* _LIST OF TASKS_
a: From the blog post on being a reluctant eccedentesiast, reproduce verbatim the passage that begins with the words containing "Reluctant eccedentesiast" and ends with "something like this.".
b: In the blog post on being a reluctant eccedentesiast, how many times has the writer's body circled the Sun?

* _SOURCE PASSAGE_
----------------------------------------
Friday, April 15, 2016

Reluctant eccedentesiast



I Guard my treasures, My Will, My Thoughts and most of all My Freedom- #Ayn Rand

But what is life without having a comfortable air to breath where you can be yourself, far from false pretense. I have been a reluctant  eccedentesiast  for a while now. More and more of us are lying in this false pretense to impress someone or to please someone in day to day lives, when do we actually be ourselves, which means being us who we truly are, portraying what we didn’t do, saying what we didn’t know, heights of superficiality eye pop, jaw drop moments throughout the fucking day has led me to scribble something like this.

We are getting older by minutes, many of us think if we really are happy? After having my body circled the Sun for 34 times and just started experiencing wrinkled maturity I have understood that the only way to live is to be yourself completely and I’ve learnt the hard way that you cannot do that, if you do, you are a contrast to the world I am sure there is no such place where you can be literal, candid without being misquoted or mistaken. I mean it’s hard for me to understand why don’t the world let us be ourselves, I will decide what I choose to show or tell you or how I choose to be, I don’t want to be tamed, advised or suggested to do this do that all the time. I am not your pet dog. Being useful is good, one can make use of you as much as they want, all they would gain is some monitory reward but then, one needs to understand that you can use but you cannot exploit.

Don’t whine - one of my friend says, perhaps he was right, no actually he is, whiners don’t accomplish anything what so ever. Accept no bull shit, give no bull shit - was my mantra and now I find myself taking piles and piles of bull shit continuously having seen things happen which are not supposed to be, and still  not able to do shit about it?  am I a mahatma Gandhi or something to fix things for the world?  but having bull shit happen to my own self and not able to do anything is the pain, and I hate being eccedentesiast- I no longer have energy for meaningless friendships, forced interactions or unnecessary conversations, what keeps me hooked up is the direction I chose to sail.
----------------------------------------
* _DATASET ENTRIES_

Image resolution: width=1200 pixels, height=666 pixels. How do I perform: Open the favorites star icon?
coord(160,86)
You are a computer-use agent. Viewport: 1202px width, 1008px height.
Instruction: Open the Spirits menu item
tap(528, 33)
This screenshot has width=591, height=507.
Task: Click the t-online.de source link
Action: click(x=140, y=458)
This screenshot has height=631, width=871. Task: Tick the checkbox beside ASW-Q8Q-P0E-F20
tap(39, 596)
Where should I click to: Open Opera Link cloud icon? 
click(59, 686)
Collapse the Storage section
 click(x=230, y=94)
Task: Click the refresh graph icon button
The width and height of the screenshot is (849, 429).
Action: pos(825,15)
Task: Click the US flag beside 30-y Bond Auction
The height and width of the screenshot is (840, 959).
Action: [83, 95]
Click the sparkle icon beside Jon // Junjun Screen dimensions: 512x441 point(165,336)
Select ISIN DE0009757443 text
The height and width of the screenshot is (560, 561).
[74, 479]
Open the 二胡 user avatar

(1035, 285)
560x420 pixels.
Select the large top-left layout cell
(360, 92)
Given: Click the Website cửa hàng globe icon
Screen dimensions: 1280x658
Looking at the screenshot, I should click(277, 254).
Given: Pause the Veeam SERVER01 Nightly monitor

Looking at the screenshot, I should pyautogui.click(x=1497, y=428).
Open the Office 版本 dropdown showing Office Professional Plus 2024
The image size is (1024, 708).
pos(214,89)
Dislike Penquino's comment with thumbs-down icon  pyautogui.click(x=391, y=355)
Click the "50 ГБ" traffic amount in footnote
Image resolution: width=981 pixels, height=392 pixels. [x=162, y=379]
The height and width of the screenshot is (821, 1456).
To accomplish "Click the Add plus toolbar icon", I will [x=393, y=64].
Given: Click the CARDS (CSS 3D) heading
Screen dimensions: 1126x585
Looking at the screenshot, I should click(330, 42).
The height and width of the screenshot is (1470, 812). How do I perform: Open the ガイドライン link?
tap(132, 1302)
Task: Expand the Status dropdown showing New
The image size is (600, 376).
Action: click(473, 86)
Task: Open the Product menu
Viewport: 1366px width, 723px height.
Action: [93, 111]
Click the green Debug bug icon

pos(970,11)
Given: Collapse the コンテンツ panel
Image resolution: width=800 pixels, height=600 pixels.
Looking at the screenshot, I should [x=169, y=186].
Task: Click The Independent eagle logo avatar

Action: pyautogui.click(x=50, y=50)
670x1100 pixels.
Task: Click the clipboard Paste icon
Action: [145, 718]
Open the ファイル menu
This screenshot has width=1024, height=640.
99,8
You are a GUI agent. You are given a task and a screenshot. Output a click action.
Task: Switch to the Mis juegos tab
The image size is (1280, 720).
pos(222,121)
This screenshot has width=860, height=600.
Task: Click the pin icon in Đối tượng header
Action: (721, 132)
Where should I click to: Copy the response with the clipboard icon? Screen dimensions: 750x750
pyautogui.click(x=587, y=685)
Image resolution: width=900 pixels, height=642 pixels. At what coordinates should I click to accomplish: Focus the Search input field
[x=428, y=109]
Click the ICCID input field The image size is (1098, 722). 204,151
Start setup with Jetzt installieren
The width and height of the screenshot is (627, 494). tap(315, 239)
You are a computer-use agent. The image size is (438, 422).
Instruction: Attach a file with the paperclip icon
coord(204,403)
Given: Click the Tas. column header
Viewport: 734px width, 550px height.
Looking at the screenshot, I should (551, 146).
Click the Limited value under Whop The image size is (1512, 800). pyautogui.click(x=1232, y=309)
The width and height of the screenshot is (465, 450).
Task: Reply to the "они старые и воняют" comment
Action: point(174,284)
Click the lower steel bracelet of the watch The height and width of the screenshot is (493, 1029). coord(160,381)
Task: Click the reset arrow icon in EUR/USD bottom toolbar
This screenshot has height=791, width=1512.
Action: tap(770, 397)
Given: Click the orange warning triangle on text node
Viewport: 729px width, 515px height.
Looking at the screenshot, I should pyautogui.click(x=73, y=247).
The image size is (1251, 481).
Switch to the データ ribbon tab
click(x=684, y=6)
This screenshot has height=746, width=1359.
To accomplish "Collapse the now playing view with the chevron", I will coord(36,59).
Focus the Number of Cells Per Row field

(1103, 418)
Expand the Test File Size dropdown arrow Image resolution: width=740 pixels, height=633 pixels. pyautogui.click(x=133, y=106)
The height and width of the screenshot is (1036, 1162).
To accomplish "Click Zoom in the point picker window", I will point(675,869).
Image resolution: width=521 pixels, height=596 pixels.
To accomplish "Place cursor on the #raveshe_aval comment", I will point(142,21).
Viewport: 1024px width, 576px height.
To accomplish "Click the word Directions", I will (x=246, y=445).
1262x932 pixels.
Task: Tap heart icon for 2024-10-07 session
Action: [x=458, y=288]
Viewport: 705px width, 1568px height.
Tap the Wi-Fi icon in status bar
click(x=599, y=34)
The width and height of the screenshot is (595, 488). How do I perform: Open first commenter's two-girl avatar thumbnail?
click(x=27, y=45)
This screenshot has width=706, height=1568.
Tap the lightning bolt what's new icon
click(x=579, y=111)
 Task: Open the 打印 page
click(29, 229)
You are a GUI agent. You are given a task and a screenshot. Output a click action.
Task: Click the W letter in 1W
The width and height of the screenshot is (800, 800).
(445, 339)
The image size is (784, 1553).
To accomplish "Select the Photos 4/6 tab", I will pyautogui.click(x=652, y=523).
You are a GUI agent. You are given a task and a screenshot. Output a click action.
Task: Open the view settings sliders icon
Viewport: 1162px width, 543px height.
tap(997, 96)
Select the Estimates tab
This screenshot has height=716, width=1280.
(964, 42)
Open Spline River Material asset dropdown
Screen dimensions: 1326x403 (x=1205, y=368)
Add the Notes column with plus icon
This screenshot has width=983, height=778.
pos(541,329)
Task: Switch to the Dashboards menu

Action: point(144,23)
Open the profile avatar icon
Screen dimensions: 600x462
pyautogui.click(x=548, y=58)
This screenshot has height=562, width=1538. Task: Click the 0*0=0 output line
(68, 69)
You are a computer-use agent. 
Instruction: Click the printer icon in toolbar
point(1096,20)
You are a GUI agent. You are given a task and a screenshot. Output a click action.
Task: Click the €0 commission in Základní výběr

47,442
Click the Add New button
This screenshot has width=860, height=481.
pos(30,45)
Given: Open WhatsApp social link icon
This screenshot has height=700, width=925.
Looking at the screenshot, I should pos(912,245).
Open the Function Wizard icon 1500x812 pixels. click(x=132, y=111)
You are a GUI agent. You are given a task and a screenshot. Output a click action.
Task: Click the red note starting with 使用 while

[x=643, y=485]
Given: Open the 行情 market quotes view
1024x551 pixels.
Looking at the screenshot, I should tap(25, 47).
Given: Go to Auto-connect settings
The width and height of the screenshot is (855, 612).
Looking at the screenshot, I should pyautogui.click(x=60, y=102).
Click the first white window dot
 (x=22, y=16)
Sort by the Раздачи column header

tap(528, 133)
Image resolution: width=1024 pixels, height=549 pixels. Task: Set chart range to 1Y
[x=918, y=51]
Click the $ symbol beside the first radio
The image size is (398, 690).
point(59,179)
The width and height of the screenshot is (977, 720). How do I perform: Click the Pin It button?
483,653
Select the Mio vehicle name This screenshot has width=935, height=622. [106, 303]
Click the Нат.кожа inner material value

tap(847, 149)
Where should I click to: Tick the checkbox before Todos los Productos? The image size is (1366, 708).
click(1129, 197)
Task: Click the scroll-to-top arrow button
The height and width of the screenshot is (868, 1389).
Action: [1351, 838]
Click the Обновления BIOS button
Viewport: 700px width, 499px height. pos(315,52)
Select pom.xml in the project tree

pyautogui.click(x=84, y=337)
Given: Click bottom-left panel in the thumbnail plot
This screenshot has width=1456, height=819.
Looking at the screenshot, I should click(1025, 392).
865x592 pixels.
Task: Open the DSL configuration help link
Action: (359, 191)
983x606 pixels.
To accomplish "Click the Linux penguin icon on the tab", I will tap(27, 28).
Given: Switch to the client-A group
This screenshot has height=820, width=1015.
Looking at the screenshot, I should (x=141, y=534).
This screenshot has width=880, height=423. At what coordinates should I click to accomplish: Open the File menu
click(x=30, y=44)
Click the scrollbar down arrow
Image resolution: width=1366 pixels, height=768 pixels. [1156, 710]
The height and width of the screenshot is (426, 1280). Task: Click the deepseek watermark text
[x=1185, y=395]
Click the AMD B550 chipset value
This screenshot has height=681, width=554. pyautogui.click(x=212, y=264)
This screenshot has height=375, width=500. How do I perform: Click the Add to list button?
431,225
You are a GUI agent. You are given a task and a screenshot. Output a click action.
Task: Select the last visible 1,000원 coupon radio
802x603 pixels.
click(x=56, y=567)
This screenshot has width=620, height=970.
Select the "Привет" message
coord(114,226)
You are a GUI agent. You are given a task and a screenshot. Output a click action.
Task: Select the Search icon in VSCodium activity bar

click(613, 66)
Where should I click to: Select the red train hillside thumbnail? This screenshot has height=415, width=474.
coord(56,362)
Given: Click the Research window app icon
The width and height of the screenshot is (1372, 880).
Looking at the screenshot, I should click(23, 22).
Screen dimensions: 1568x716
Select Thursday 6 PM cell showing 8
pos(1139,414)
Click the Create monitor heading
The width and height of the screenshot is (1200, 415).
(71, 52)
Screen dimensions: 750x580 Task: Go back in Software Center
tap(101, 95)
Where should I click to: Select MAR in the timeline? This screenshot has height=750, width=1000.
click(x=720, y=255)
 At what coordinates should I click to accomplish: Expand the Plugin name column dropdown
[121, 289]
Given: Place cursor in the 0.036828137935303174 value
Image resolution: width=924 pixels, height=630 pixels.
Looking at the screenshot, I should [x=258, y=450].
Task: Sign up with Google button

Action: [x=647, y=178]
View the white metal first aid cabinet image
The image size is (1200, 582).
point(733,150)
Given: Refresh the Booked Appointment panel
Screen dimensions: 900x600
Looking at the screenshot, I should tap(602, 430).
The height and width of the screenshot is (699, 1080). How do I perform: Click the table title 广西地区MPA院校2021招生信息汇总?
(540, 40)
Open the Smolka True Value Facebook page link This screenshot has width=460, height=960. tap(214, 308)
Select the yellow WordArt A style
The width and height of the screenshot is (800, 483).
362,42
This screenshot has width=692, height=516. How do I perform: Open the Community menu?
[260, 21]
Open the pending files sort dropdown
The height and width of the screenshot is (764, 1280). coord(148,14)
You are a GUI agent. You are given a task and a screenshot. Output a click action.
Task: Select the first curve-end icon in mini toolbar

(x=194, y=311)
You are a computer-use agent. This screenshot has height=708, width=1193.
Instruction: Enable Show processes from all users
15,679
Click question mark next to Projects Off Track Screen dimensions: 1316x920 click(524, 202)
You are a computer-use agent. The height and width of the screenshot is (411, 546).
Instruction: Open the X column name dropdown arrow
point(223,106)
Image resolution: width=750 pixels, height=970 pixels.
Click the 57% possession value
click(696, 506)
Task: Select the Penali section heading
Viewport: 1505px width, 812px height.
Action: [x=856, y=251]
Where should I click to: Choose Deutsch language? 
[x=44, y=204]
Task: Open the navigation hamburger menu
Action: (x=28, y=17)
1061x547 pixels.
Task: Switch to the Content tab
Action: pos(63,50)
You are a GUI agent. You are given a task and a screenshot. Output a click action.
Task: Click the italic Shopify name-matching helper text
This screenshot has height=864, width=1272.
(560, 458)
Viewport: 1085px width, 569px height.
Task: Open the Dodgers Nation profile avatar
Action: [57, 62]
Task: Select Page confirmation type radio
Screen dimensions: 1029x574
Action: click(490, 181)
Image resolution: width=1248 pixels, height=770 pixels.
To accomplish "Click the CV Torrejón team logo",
----------------------------------------
* _WRITTEN ANSWERS_
a:
Reluctant eccedentesiast



I Guard my treasures, My Will, My Thoughts and most of all My Freedom- #Ayn Rand

But what is life without having a comfortable air to breath where you can be yourself, far from false pretense. I have been a reluctant  eccedentesiast  for a while now. More and more of us are lying in this false pretense to impress someone or to please someone in day to day lives, when do we actually be ourselves, which means being us who we truly are, portraying what we didn’t do, saying what we didn’t know, heights of superficiality eye pop, jaw drop moments throughout the fucking day has led me to scribble something like this.

b: 34 times.